Repeat each entry exactly and drop the pictures.

[Stored data]
***
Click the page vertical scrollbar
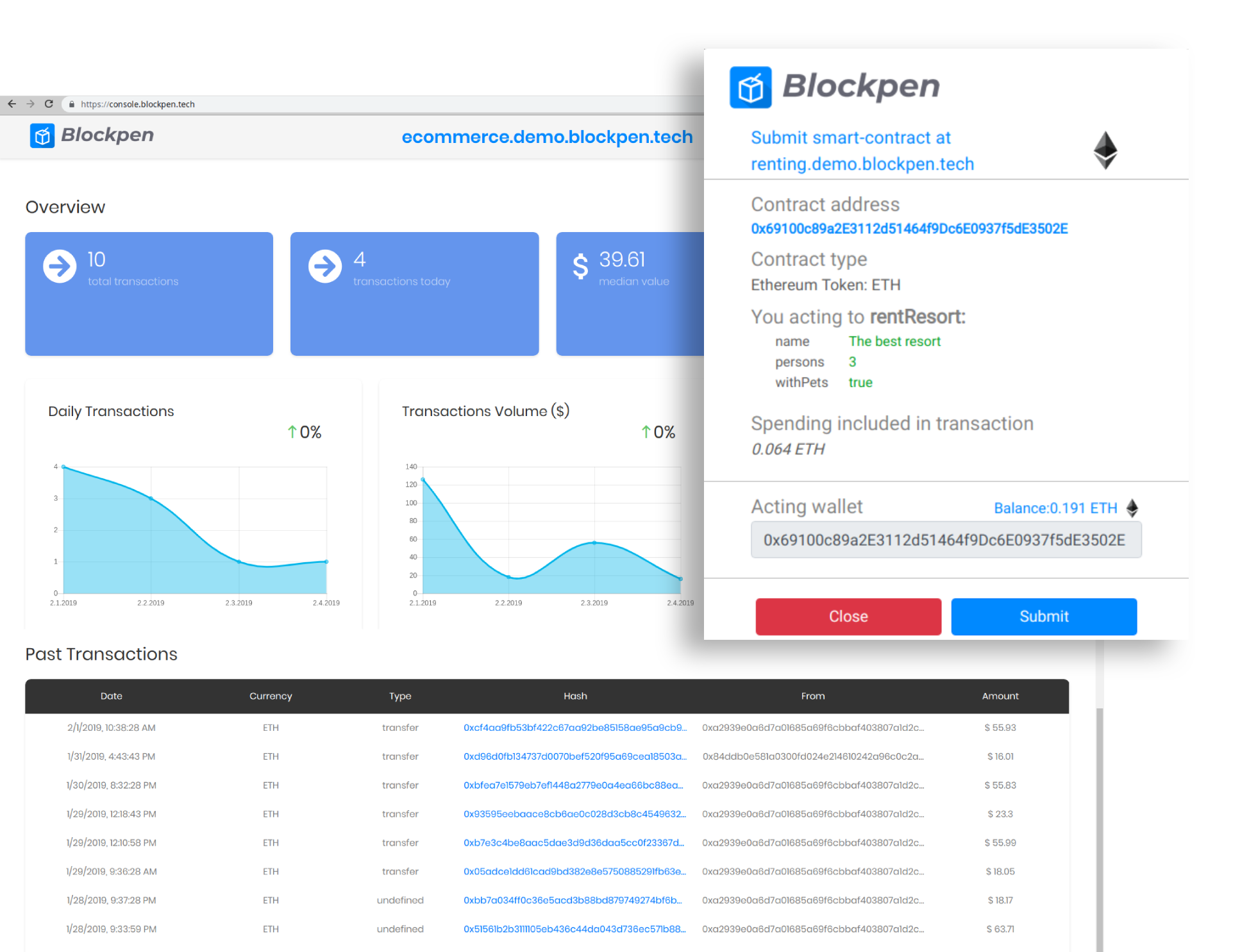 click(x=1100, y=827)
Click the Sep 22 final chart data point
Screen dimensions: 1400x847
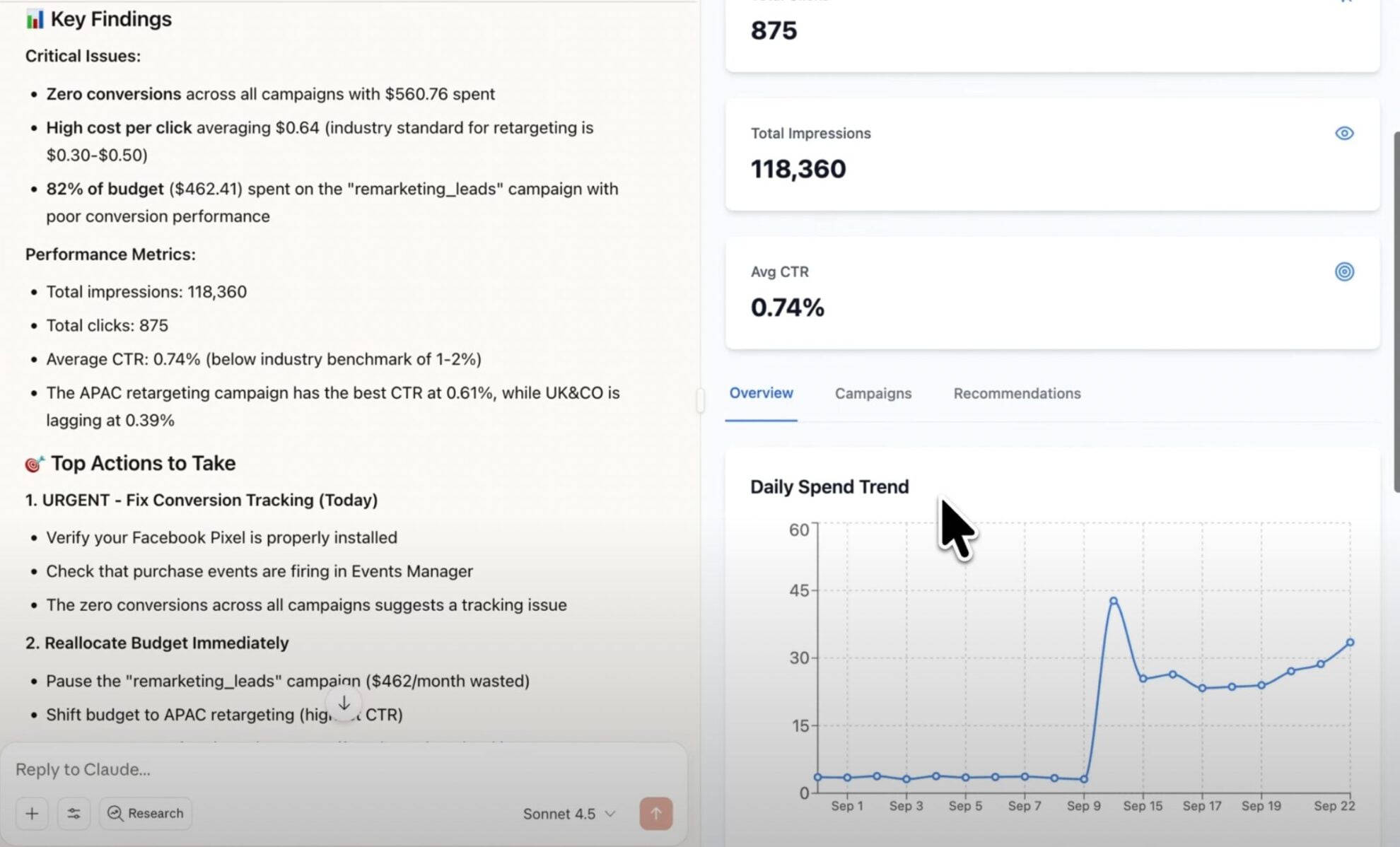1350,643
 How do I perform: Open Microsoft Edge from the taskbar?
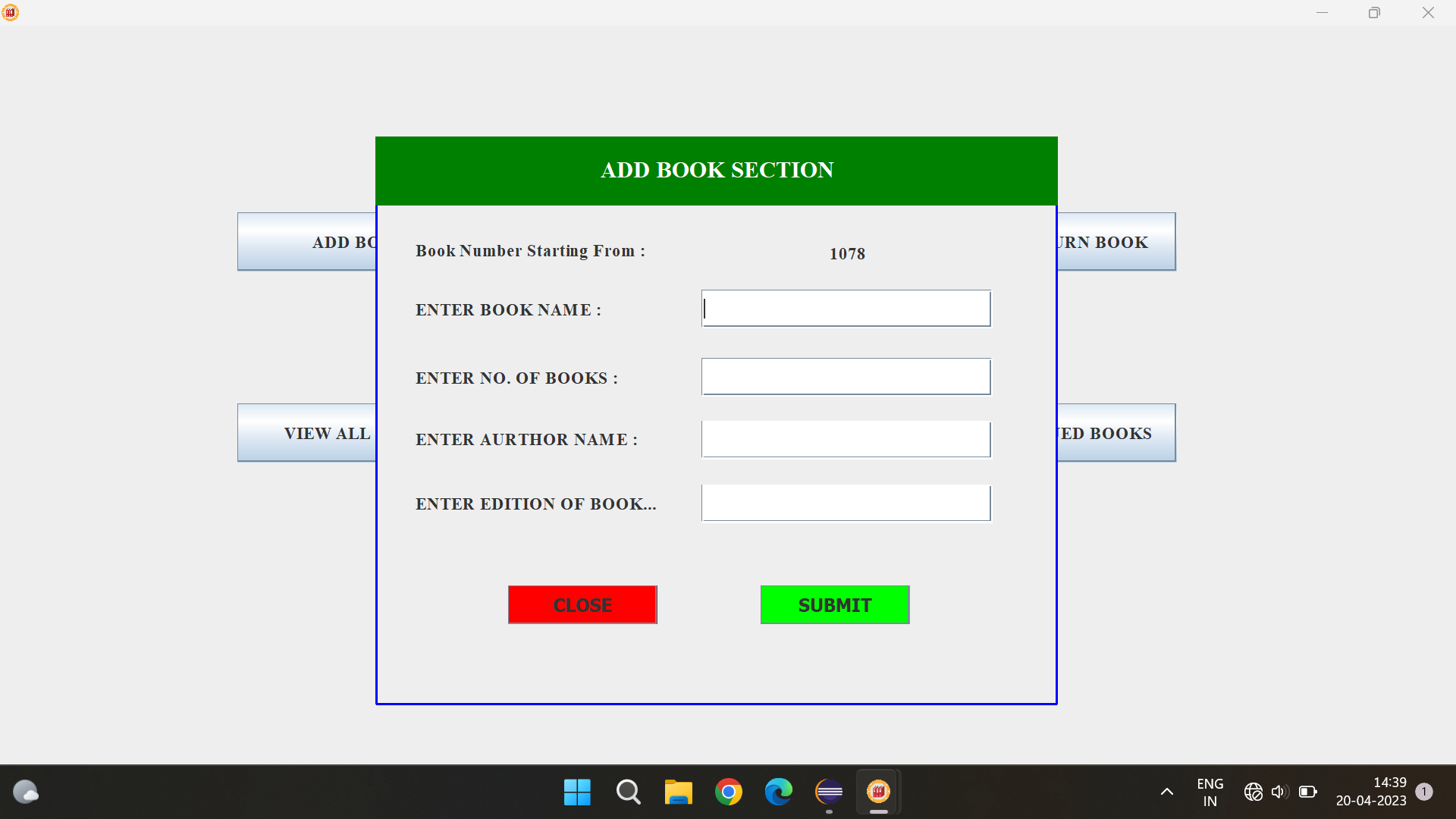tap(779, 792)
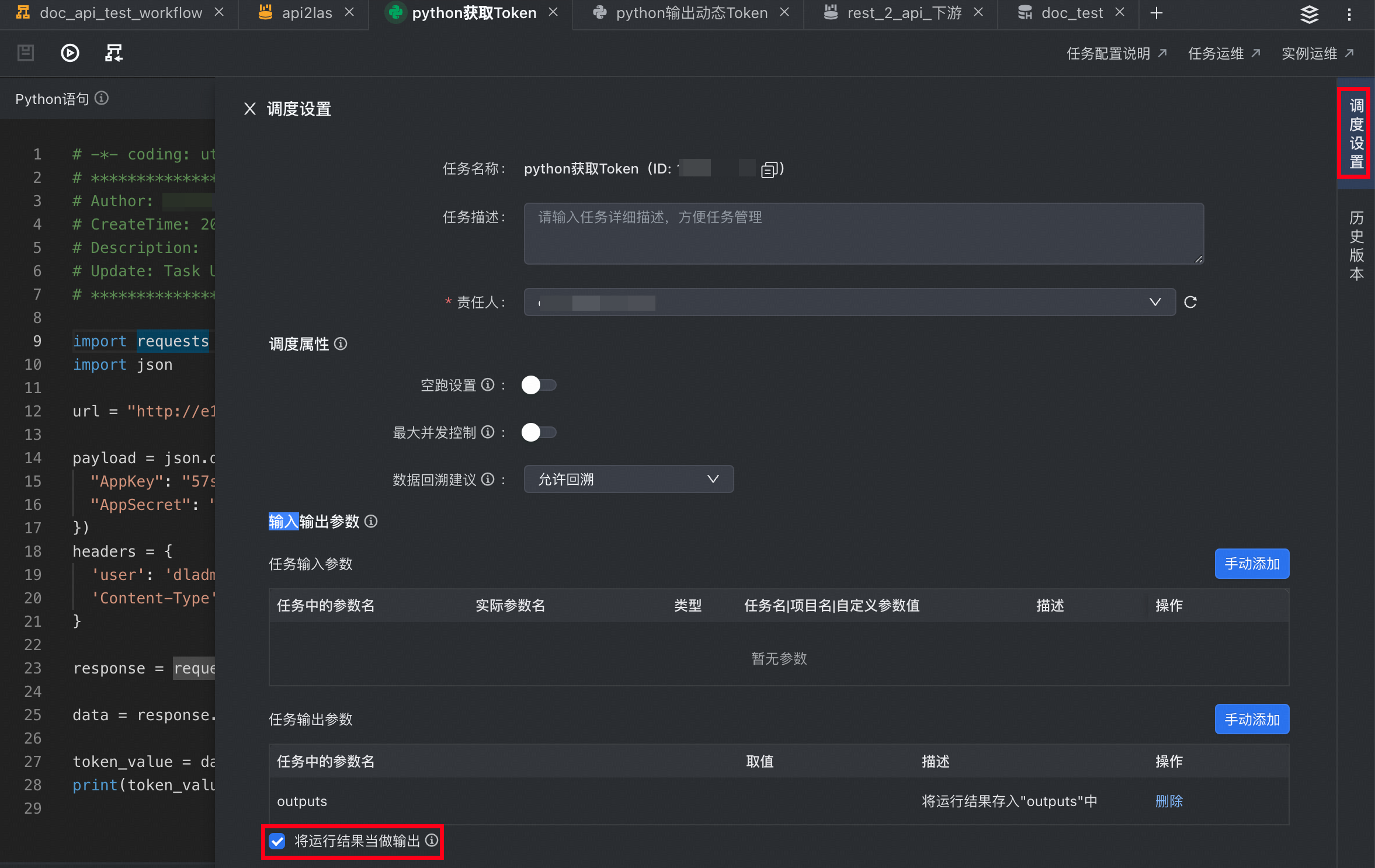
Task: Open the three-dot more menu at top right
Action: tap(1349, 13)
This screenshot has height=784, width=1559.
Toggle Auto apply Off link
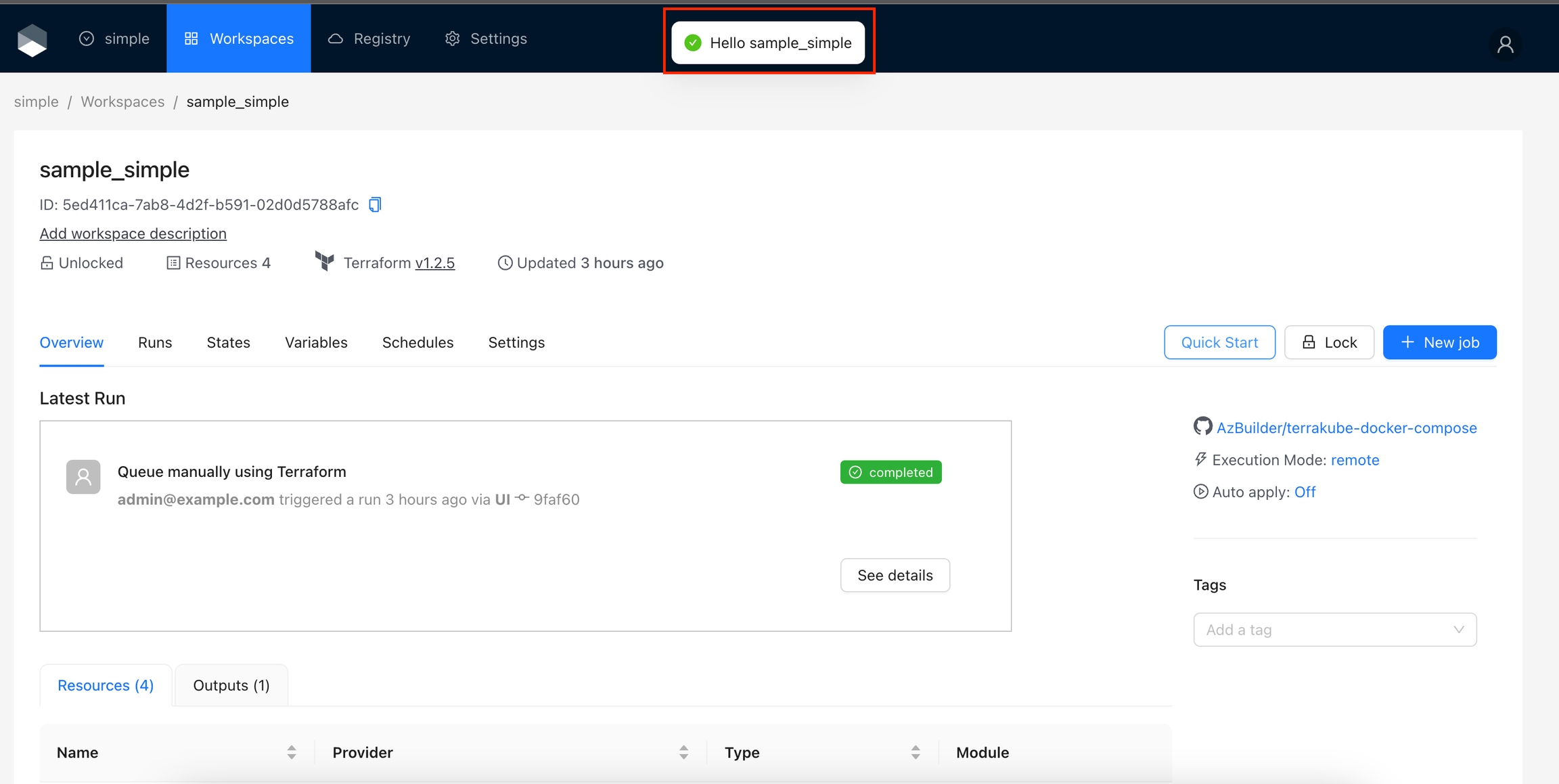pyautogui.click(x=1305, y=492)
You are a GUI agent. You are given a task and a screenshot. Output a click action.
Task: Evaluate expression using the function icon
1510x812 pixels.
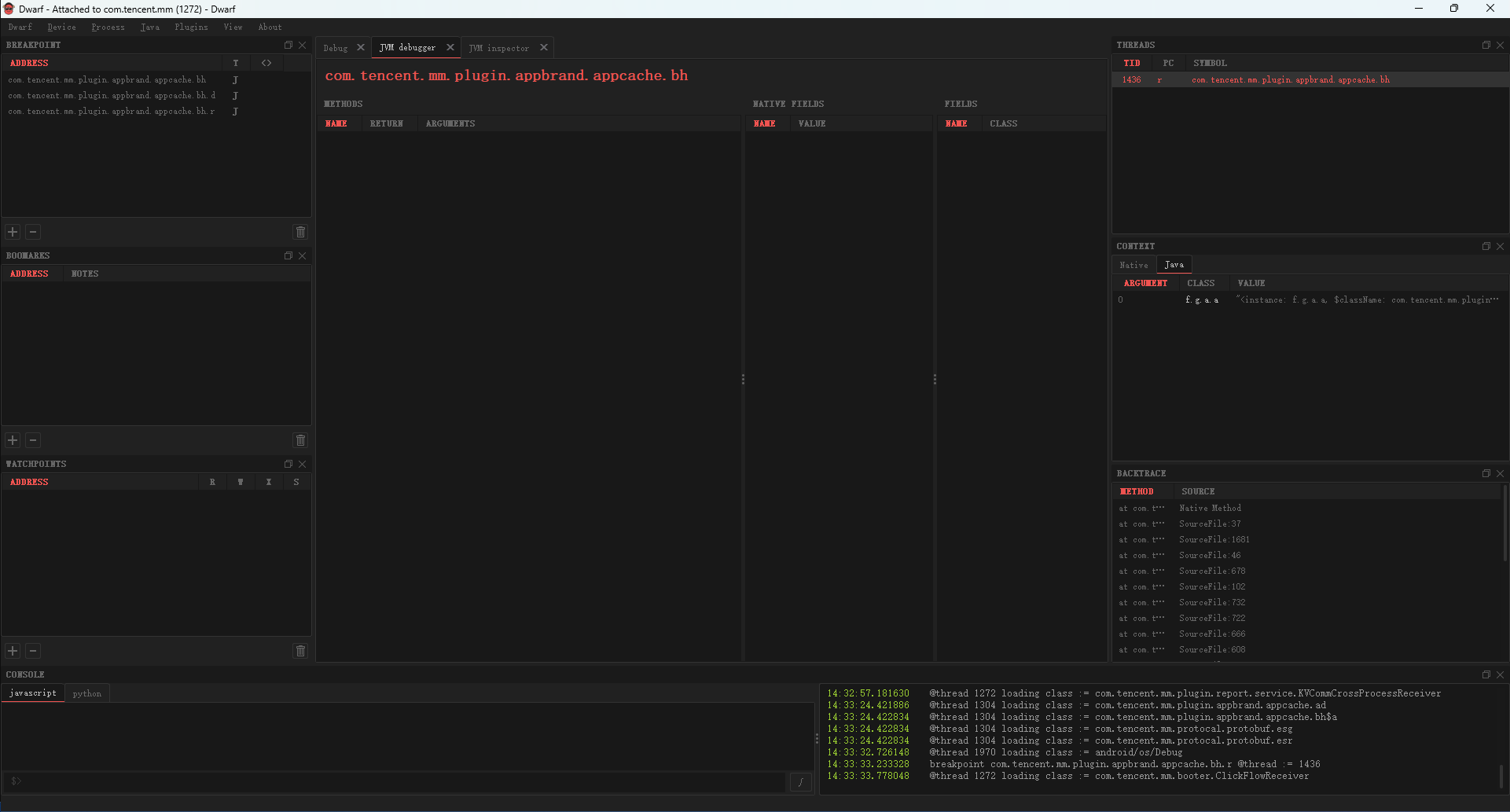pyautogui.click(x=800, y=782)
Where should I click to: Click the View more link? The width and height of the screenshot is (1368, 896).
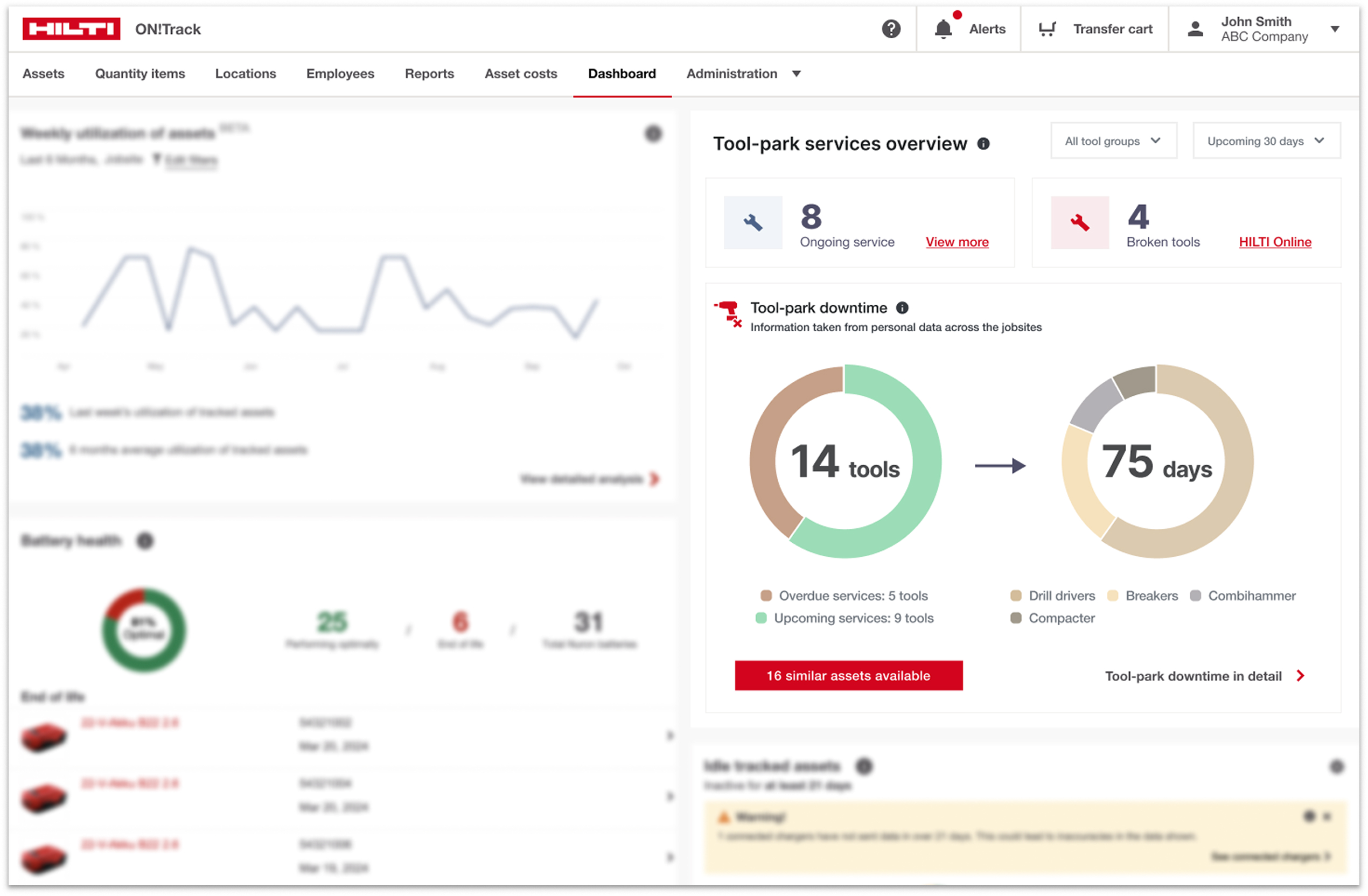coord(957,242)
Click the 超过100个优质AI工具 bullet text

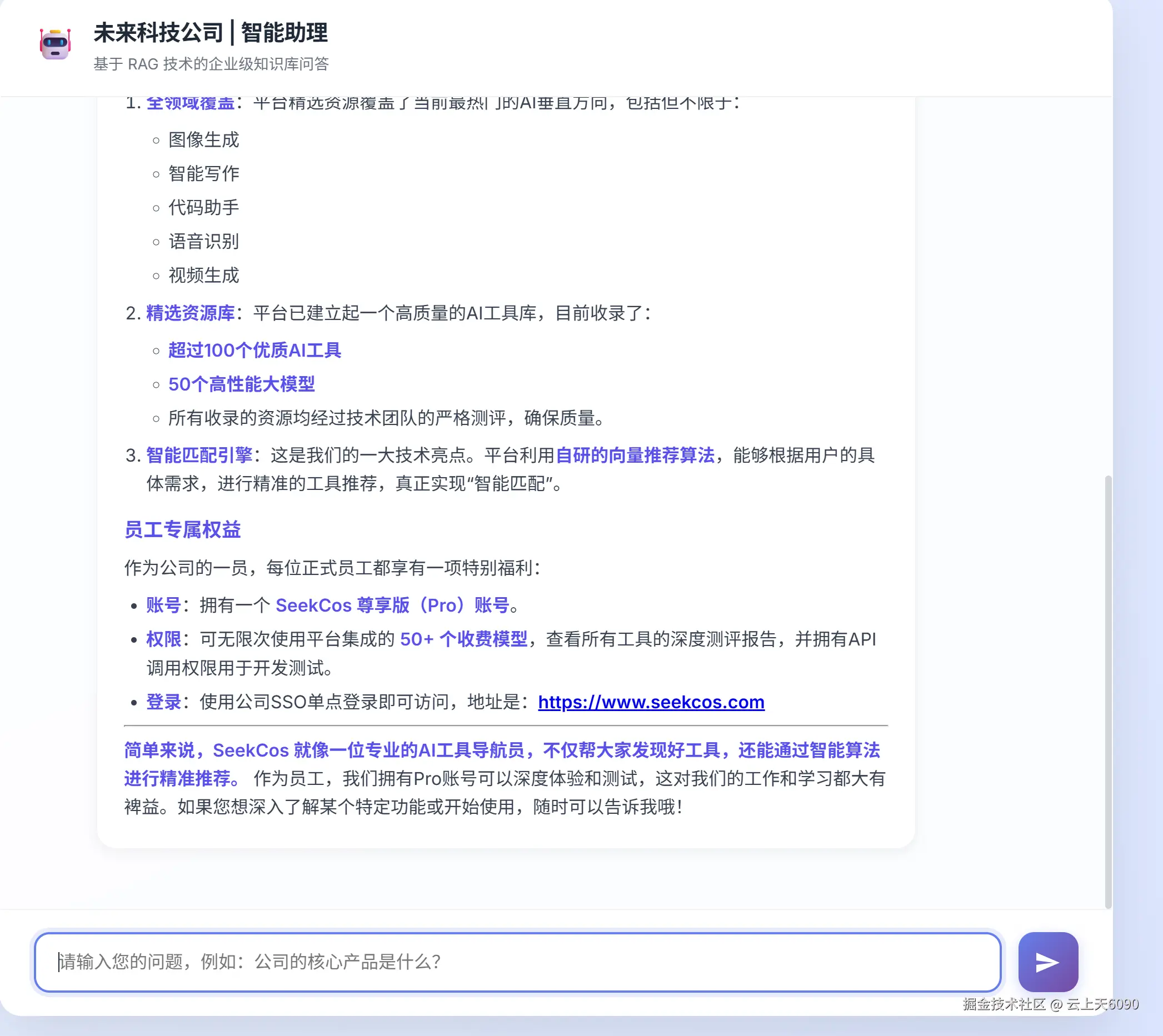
***
_Reply_.
Click the page vertical scrollbar
 click(x=1100, y=827)
Click the Sep 22 final chart data point
Screen dimensions: 1400x847
1350,643
 How do I perform: Open Microsoft Edge from the taskbar?
tap(779, 792)
Task: Open the three-dot more menu at top right
Action: tap(1349, 13)
This screenshot has height=784, width=1559.
Toggle Auto apply Off link
pyautogui.click(x=1305, y=492)
You are a GUI agent. You are given a task and a screenshot. Output a click action.
Task: Evaluate expression using the function icon
1510x812 pixels.
pyautogui.click(x=800, y=782)
Where should I click to: Click the View more link? The width and height of the screenshot is (1368, 896).
coord(957,242)
Click the 超过100个优质AI工具 bullet text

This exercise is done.